[Extracted material start]
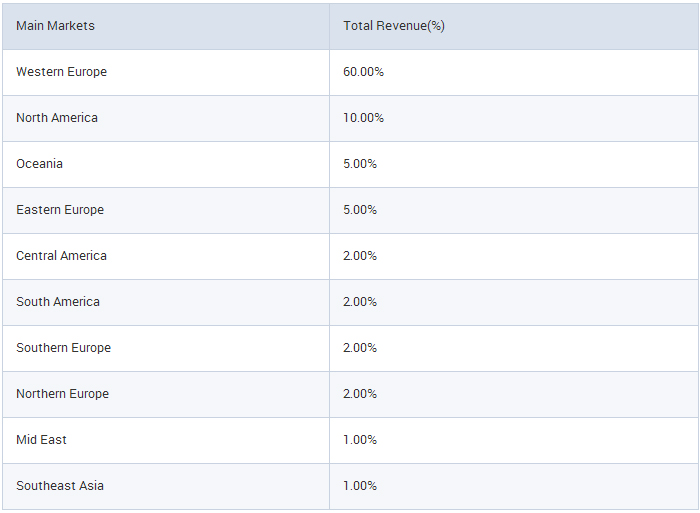Select the South America row label
Screen dimensions: 700x513
point(58,302)
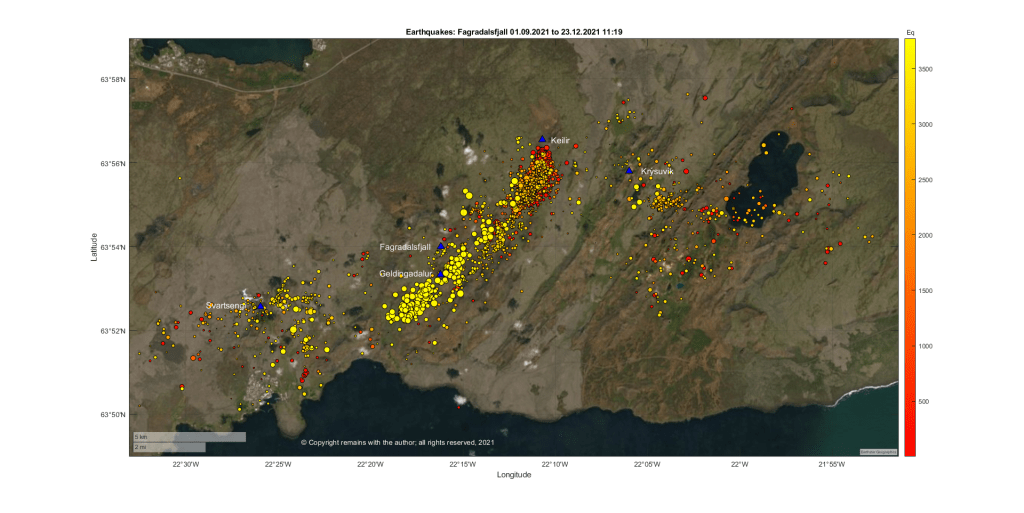Click the blue triangle marker at Keilir
Image resolution: width=1024 pixels, height=513 pixels.
coord(542,139)
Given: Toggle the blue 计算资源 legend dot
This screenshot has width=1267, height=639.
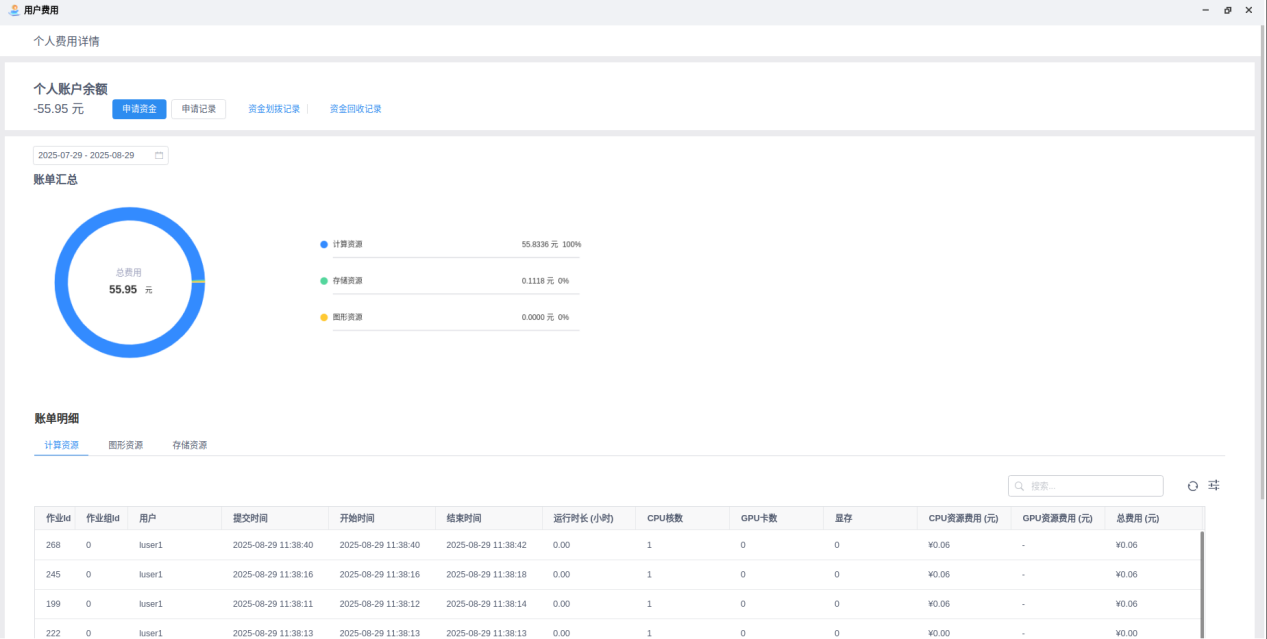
[Extracted material end]
▶ **What is needed**: Reproduce the material above line for line, without the pictures.

▶ **Written answer**:
Select the South America row label
Screen dimensions: 700x513
point(58,302)
Click the blue triangle marker at Keilir
Image resolution: width=1024 pixels, height=513 pixels.
coord(542,139)
Given: Toggle the blue 计算资源 legend dot
This screenshot has width=1267, height=639.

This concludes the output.